* start THE INPUT *

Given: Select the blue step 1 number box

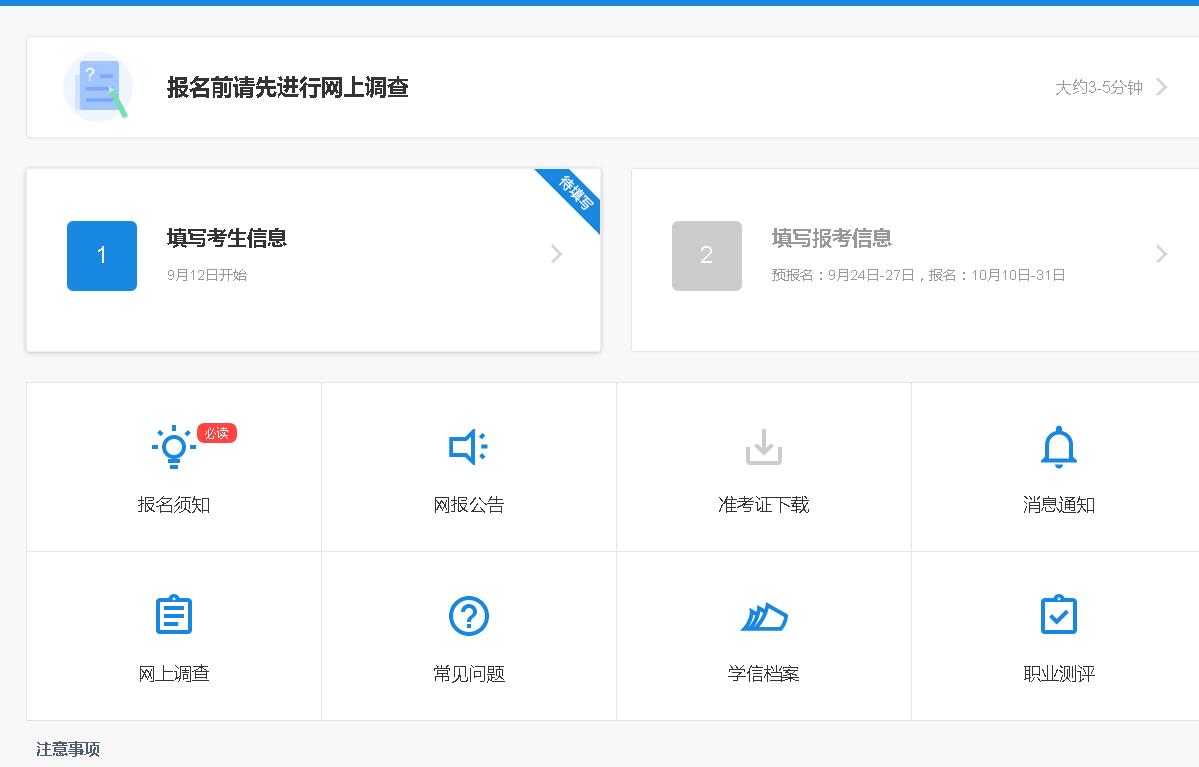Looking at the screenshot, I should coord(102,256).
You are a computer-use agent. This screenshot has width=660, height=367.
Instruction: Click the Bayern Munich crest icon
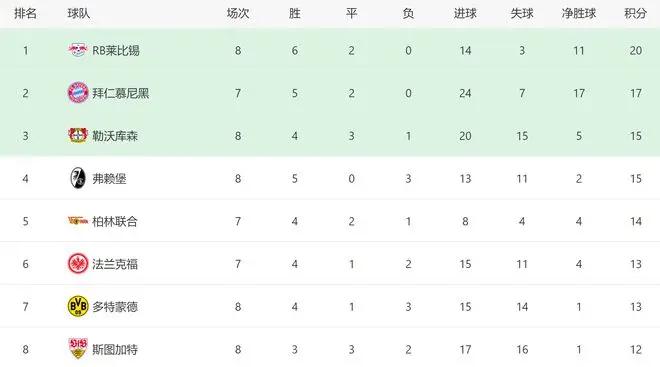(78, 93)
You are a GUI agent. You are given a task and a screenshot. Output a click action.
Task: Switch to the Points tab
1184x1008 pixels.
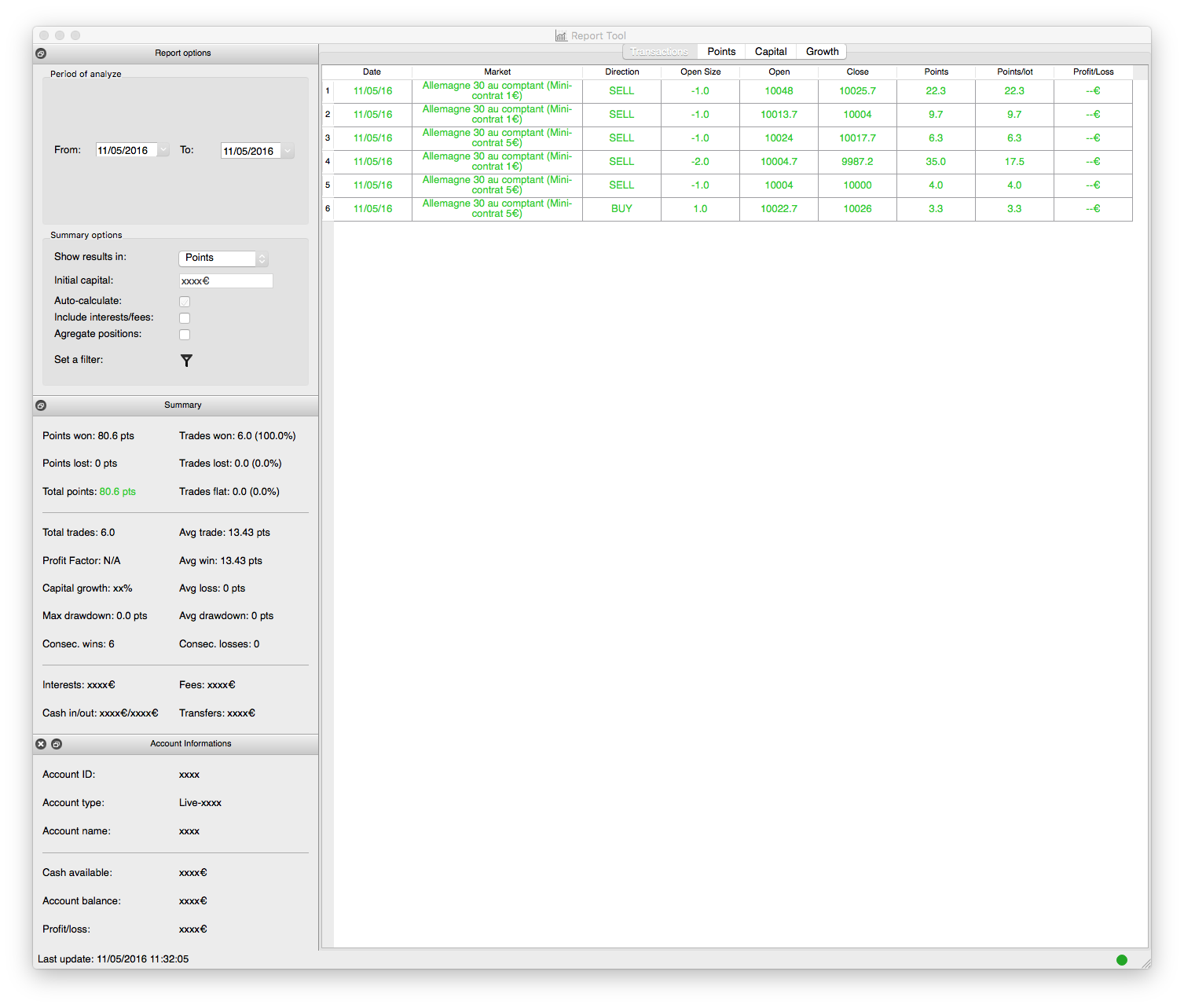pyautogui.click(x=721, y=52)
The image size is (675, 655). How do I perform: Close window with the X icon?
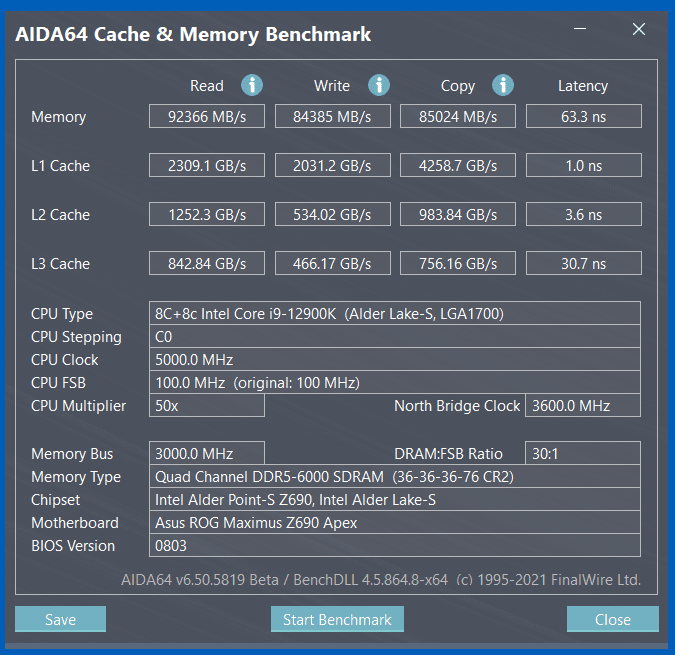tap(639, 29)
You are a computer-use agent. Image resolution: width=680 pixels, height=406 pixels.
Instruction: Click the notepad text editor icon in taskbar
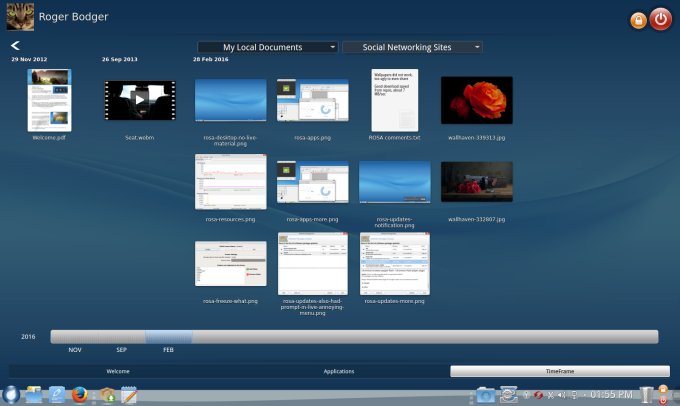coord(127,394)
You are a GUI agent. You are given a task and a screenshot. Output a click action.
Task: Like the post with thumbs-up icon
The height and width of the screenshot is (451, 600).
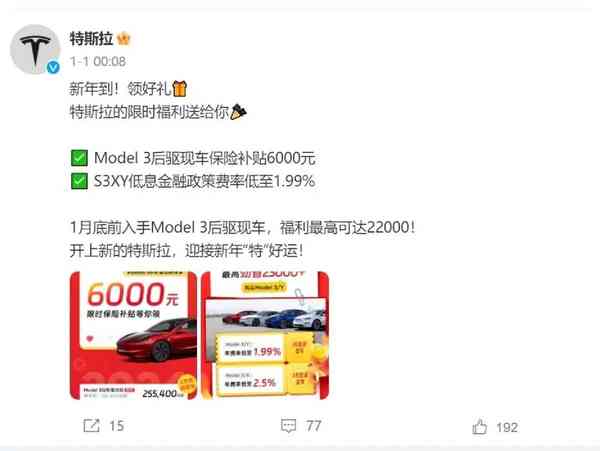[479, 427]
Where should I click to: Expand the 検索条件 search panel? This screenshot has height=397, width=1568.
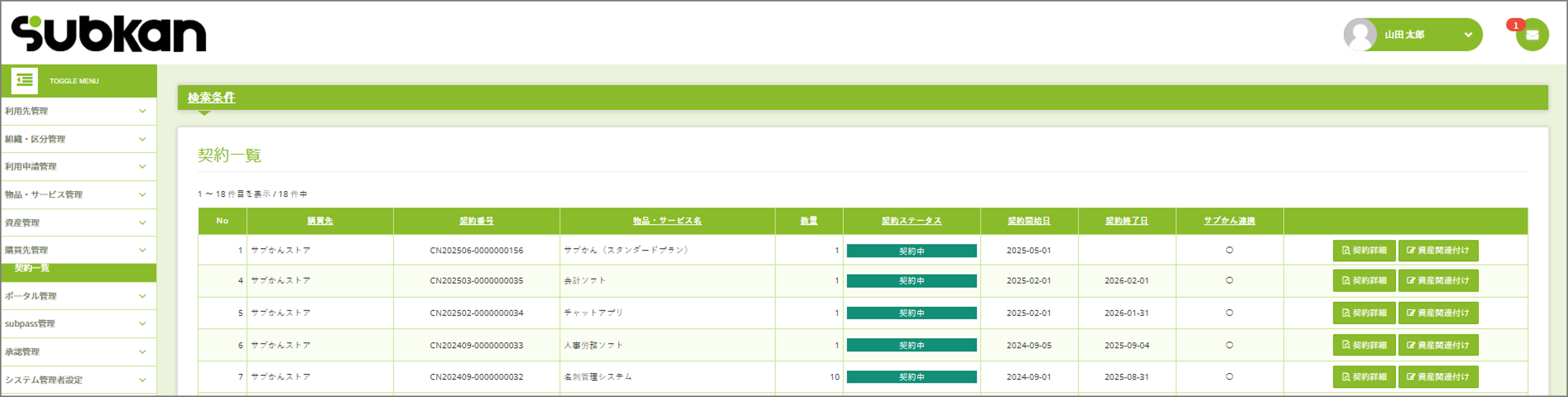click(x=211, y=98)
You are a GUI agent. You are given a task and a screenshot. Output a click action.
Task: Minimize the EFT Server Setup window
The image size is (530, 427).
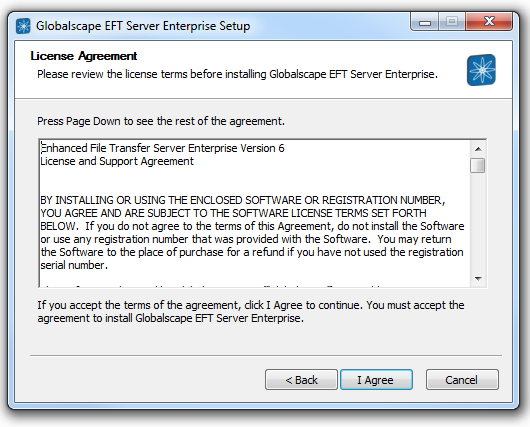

* end THE INPUT *

- THE TASK -
Count the lines in the entries above that contain the string "computer", treating uppercase and lowercase as different. Reply with only the number.

- OUTPUT OF THE TASK -
2